The structured_experiments directory within the app houses all the experiments for the project. Given the R&D nature of the problem we are trying to solve, we wanted a place where we could house experiments and make them easily recreatable. This is where we can experiment with different preprocessing techniques, hyper-parameter tuning, or training data to hopefully decrease the character error rate and word error rate.

There is a guidelines.md file in the directory that outlines the template the stakeholder asked us to follow that is based on the Scientific Method.

The reason we Dockerized the experiments was for ease in recreating the experiment locally and asynchronously.

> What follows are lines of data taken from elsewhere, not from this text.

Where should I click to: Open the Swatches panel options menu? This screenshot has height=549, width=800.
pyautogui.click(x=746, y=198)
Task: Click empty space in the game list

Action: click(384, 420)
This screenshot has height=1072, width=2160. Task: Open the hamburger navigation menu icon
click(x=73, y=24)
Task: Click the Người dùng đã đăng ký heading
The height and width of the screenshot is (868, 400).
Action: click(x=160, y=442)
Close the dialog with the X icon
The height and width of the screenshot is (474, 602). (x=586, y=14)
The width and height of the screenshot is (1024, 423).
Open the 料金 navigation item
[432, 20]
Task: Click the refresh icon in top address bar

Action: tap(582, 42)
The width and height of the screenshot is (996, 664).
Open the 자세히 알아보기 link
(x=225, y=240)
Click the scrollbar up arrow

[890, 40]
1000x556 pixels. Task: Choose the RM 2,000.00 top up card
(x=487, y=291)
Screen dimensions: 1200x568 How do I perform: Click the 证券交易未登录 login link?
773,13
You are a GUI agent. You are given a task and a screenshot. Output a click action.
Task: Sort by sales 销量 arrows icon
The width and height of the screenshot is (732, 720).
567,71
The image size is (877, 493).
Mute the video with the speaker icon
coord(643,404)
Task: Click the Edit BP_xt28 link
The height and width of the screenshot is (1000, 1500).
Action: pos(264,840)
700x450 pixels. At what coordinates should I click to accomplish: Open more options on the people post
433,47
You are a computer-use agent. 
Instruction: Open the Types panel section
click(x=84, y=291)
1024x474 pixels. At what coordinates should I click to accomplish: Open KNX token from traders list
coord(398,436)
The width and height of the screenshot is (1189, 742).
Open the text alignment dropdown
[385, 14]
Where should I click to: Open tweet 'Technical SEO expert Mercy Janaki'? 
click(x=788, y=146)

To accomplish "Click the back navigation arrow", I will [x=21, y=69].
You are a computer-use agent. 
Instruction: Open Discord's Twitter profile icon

For the test experiment that Niger created, we only have to run the following script in the command line interface within the root directory to recreate his test experiment:

docker-compose -f docker-compose.yml build train && docker-compose -f structured_experiments/2022.02.01.test/docker-compose.yml up --build train_test_experiment

Components of a Structured Experiment

What composes a structured experiment? In this context:

Dockerfile
docker-compose.yml
experiment.sh
experiments.md
requirements.txt
setup_ground_truth.py
test_model.py

Dockerfile

A Dockerfile is a text file that contains all the command line scripts needed to create a Docker image. Within the test_experiment's Dockerfile we have:

FROM scribble-ocr-train as tesseract_base_image
ADD requirements.txt /tmp/requirements.txt
RUN pip install -r /tmp/requirements.txt
COPY experiment.sh /train/tesstrain/experiment.sh
COPY setup_ground_truth.py /train/tesstrain/setup_ground_truth.py
COPY test_model.py /train/tesstrain/test_model.py
CMD ["sh" "/train/tesstrain/experiment.sh"]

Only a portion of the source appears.